Villines sees jail-funding compromise

County, LR, NLR officials work on new payment pact

Tuesday, July 8, 2014

Pulaski County Judge Buddy Villines said he thinks the county's five largest cities will largely agree to his new contract proposal to fund the $25 million-a-year county jail before the current jail-funding agreement expires Aug. 1.

Pulaski County officials, Little Rock Mayor Mark Stodola and North Little Rock Mayor Joe Smith discussed a new contract Monday afternoon at the offices of the Little Rock Regional Chamber of Commerce. Afterward, the officials said they will revise some of the language in Villines' proposal, touch base as a group again and then put a new contract before their respective public boards.

"There's going to be a compromise," Smith spokesman Nathan Hamilton said.

Among the sticking points are how long the jail contract will last and at what rate the payments from cities will change.

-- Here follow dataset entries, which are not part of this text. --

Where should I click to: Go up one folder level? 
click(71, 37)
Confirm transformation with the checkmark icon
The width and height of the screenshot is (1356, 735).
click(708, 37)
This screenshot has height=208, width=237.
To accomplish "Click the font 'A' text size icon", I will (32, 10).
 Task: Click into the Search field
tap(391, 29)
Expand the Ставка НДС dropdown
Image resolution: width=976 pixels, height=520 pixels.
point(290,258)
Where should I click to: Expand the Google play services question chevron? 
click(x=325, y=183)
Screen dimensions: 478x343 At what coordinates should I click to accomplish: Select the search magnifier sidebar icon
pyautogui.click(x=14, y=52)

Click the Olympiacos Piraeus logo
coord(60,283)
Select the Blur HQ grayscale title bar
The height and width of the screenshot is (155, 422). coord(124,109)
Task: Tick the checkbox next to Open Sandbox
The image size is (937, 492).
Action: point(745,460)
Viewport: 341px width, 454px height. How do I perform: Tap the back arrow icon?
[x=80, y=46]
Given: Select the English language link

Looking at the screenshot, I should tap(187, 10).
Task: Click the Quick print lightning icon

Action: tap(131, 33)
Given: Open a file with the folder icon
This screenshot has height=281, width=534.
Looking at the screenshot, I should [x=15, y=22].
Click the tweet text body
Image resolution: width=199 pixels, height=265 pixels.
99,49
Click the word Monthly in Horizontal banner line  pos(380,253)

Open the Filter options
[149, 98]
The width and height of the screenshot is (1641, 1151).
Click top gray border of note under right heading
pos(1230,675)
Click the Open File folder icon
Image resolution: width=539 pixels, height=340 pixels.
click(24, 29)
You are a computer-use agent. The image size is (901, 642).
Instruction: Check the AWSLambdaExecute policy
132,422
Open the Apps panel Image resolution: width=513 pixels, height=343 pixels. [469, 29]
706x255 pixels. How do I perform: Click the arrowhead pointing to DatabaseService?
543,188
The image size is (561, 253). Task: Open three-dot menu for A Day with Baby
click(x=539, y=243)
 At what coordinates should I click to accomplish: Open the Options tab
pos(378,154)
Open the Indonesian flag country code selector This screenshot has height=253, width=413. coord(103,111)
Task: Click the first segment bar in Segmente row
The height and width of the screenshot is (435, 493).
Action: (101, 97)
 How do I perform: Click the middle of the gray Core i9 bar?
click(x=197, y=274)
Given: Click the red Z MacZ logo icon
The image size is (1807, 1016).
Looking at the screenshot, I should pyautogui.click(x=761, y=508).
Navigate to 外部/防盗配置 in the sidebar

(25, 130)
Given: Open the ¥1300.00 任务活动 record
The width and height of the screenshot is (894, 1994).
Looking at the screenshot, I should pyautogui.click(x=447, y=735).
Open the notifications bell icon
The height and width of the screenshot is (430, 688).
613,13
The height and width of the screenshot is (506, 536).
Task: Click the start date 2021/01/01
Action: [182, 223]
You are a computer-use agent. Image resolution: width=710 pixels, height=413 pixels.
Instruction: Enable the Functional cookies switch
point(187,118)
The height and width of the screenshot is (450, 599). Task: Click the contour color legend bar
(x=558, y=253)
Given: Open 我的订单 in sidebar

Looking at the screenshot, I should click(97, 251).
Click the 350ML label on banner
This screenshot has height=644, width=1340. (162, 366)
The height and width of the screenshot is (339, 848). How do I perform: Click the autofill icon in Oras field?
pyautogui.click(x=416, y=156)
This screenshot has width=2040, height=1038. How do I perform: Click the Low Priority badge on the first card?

Monday's meeting was not open to the public. The meeting at the chamber is the second such meeting this year on the jail and the fourth meeting among mayors to discuss the contract. Stodola said the chamber's interest in the negotiations has been focused on reaching an agreement.

Villines formally proposed last month that the county's five largest cities should begin paying larger sums of money every year, beginning in 2015 with a 5 percent payment increase to be followed by 3 percent cost-of-living increases every year afterward for nine years.

After the Monday meeting, Villines said the revisions to his proposal could include a switch from a 3 percent annual payment increase to an adjustment based on the consumer price index, which could vary.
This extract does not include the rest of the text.